→ DATA SUPPLIED
# # # # # # #

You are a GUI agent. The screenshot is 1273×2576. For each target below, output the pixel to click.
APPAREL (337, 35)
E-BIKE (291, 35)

# # # # # # #

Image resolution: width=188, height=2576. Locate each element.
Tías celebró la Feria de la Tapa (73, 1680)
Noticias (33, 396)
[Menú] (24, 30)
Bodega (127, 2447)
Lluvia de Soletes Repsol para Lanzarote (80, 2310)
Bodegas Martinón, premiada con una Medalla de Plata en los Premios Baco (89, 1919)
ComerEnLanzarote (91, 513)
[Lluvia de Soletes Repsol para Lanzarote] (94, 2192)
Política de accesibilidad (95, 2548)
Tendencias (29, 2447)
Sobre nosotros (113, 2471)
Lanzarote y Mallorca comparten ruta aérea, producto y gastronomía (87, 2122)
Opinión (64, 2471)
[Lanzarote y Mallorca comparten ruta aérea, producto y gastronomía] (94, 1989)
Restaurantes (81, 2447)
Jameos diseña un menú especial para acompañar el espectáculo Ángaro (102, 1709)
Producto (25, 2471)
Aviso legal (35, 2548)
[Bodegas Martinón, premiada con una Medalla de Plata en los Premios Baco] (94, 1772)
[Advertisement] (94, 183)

# # # # # # #

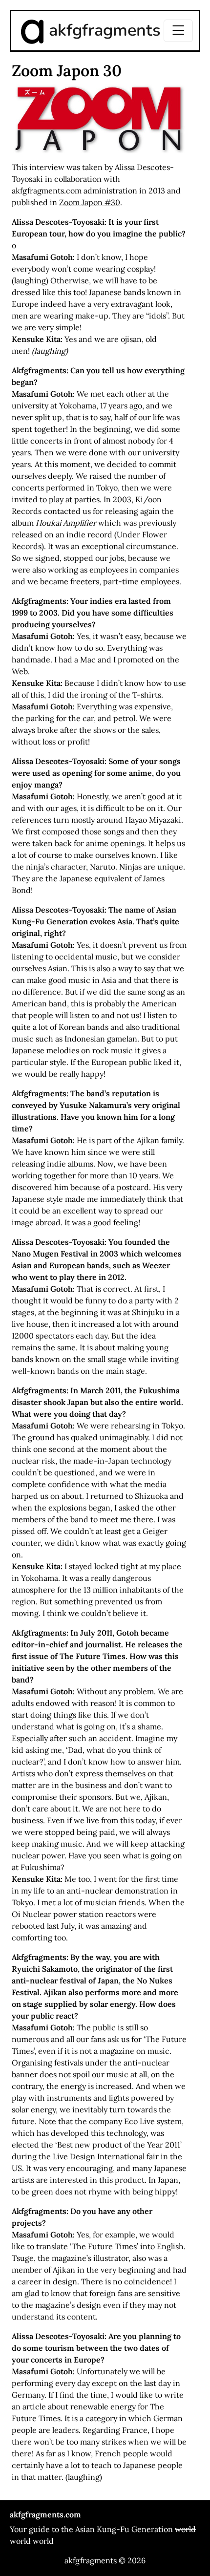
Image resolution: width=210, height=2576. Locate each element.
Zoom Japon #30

# # # # # # #

→ YOUR ASSIGNMENT
Look above for the line with "[Bodegas Martinón, premiada" and the line with "[Advertisement] (94, 183)". Write out those two lines and all the lines between them, exactly, and no others.

→ SOLUTION TO THIS TASK
[Bodegas Martinón, premiada con una Medalla de Plata en los Premios Baco] (94, 1772)
[Advertisement] (94, 183)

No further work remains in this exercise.